Arteriovenous malformations represent anomalous blood vessels, where the walls of the arteries and veins directly interconnect via multiple abnormal vascular routes.4 They are caused by a disturbance in the latter stages of angiogenesis and persist during embryonic life.5 AVMs usually present as developmental anomalies from birth and develop in proportion to physical growth. The AVM grows asymptomatically at an early age and is promoted by local haemodynamic factors. There is a vicious cycle where blood shunted to the malformation causes growth of the lesion, which in turn causes increased shunting of the blood. Infections, trauma, vasomotor disturbances and hormonal imbalances lead to the overgrowth of the AVM.6

AVMs are rare lesions, with vascular lesions of the jaws having an overall 2:1 female:male occurrence, with peak incidence in the second decade. Despite being rare, 50% of all intraosseous AVMs occur in the maxillofacial region7 and a small percentage of these occur in the jaws. Vascular lesions are twice as common in the mandible as in the maxilla.8 Mandibular AVMs usually appear during adolescence, with extremes at 3 months and 74 years of age.9 In our case, the female child was 3 years of age.

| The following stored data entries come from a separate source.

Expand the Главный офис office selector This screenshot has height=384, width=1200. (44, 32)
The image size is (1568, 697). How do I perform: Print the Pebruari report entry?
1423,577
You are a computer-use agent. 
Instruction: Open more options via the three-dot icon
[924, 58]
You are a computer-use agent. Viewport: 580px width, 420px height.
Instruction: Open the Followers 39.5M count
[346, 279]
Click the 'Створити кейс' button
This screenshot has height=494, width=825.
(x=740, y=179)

AVMs can be life-threatening if left untreated due to severe blood loss as a result of biopsy or extraction.10 In most cases, exsanguination is the result of dental extractions, where the dentist has not been aware of the presence of an arteriovenous malformation.8

These lesions can present with a variety of clinical manifestations, depending on the severity of the malformation, and can go unrecognized for years. Occasionally, asymptomatic cases have also been reported.11 However, patients with AVM often present with soft tissue swelling (as was the case with our patient), paraesthesia, pain of variable intensity, facial asymmetry, mobility and migration of teeth, discoloration of overlying skin and intra-oral mucosal surfaces, local pulsation, noticeable bruit, bone resorption with palpable thrill, as well as resorption of the roots in the affected area with no evident tooth-related pathology and erythematous gingiva and bleeding pericoronal.12 Gingival bleeding seems to be a symptom common to most documented cases13 and the dentist in this case thought it was due to gingivitis. Systemic findings, such as blurred vision, paraesthesia, epistaxis and cardiac abnormalities, have been reported.14

Radiographically, there are no features on a panoramic radiograph to distinguish an AVM.15 They most commonly appear as multilocular radiolucencies and can have honeycomb or soap bubble appearance and can be interpreted as ameloblastic fibromas, ameloblastomas, odontogenic keratocysts, giant cell granulomas or malignant primary or metastatic tumours.4

Therefore, other radiographic aids, such as CT scan, MRI and arteriography, are indicated. CT scanning helps verify the extent of the lesion, bone erosion and the involvement of major vessels.16 Super-selective arteriography remains an essential tool in identifying the AVM and contributory vessels.17 It can provide significant information on the feeder arteries, draining vein, flow rate and collateral flow of the AVM.

There are numerous treatment options for arteriovenous malformations in varying combinations and degrees of success. These include ligation,18 embolization,19 as in this case, radical resection, use of sclerosing solutions,20 curettage and packing,21 radiation,22 bone wax packing in cavities followed by curettage and cryosurgery.23

Conclusion

This case highlights the importance of the GDP in being aware of the presence of AVMs and other vascular lesions that may arise in the mandible. This is especially true where there is gingival bleeding and oral hygiene is good, ie signs and symptoms do not correlate with clinical findings. If the GDP had extracted the tooth in practice, the bleeding could have been uncontrollable and would have been an extremely difficult scenario to manage in the primary setting. The treatment of AVMs requires a multidisciplinary team approach from anaesthetists, neuroradiologists and maxillofacial surgeons.